Mandated, Highly Recommended, and Other Vaccines for Oral Healthcare Personnel
Course Number: 479
Course Contents
Varicella and Herpes Zoster Infections
The varicella zoster virus (VZV) is a highly contagious disease transmitted from person-to-person by airborne droplets; contact with vesicular fluid, skin and mucous membranes; and freshly contaminated articles. The VZV is responsible for both chickenpox and herpes zoster (HZ)infections, also known as shingles. Following initial exposure, after an incubation period of 10-21 days the patient develops a generalized papulovesicular rash which lasts 4-7 days. The period of communicability is 1 to 2 days before the onset of rash of fluid filled vesicles up to 7 days after the rash development when all of the vesicles have developed scabs.31
Primary infection usually occurs in childhood. Adults are at a much higher risk than children of developing serious complications, which include cerebellar ataxia, encephalitis and bacterial superinfections. Varicella in pregnant women is associated with a risk of intrauterine VZV infection, which might result in congenital varicella syndrome (highest risk during the 13-20 weeks of gestation), neonatal varicella, or herpes zoster during infancy and early childhood.31
After primary infection, VZV remains dormant in sensory ganglia. When reactivated, the virus causes HZ (shingles), a painful vesicular rash typically appearing in a dermatomal distribution affecting one or two sensory nerve roots, typically unilaterally. The incidence and severity of HZ is age related, with over 50% of cases occurring in persons over 60 years of age. While patients with HZ may transmit the virus for one week after the lesions erupt, the risk for transmission is much lower than with chicken pox.32
Active Immunization: Varicella Zoster Vaccines .4,6
It is strongly recommended that all OHCP be immune to the VZV. OHCP are considered immune only if they have documentation of:
physician-diagnosed varicella (chickenpox) or
physician-diagnosed herpes zoster, or
laboratory evidence of VZV immunity, or
age-appropriate vaccination against the VZV.

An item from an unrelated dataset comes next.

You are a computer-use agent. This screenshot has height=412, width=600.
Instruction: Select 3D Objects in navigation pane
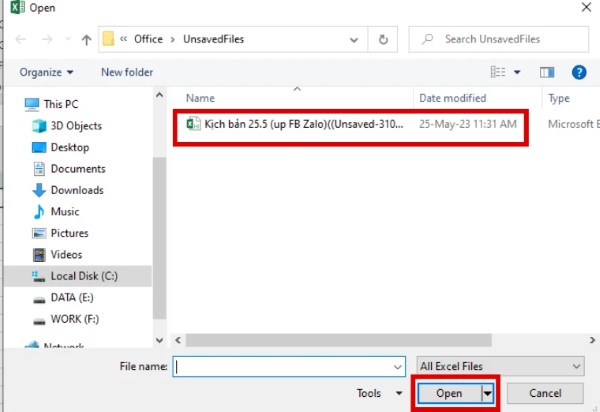click(x=74, y=126)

There is one monovalent varicella vaccine (Varivax) licensed for use in adults (Table 4). It is derived from the Oka strain live attenuated VZV grown sequentially in cultures of human embryonic lung cells, embryonic guinea-pig cells, and human diploid cells. Zostavax was a high-potency formulation Varivax vaccine (Table 4) that was previously used for HZ prevention. A new adjuvanted recombinant subunit zoster vaccine (Shingrix) has superseded Zostavax as the vaccine of choice for HZ prevention and is recommended for immunocomprised adults over 19 and immunocompetent adults ≥50 years age. Of note, individuals previously vaccinated with Zostavax are recommended to receive Shingrix vaccination.32
Vaccines | Indications | Schedules | Adverse Effects |
---|---|---|---|
Varivax | Preexposure | 2 SC doses at least 28 days apart | Injection site or generalized varicella-like rash (1-5%); fever (10%); anaphylaxis. |
Shingrix | Prevention of HZ infection in susceptible patients ≥ 50 years old | 2 IM doses at 0 and 2-6 months | Myalgia (45%), fatigue (45%), fever (21%), and injection-site pain (78%), redness (38%), and swelling (26%). |
Passive Immunization: Varicella Zoster Immune Globulin 4,6
ACIP recommends that varicella zoster immune globulin (VZIG) be administered within 96 hours of exposure for post-exposure prophylaxis in susceptible persons at high risk for varicella complications. This recommendation applies to women exposed to the VZV at any stage of pregnancy. The VZIG product currently used in the United States is VariZIG.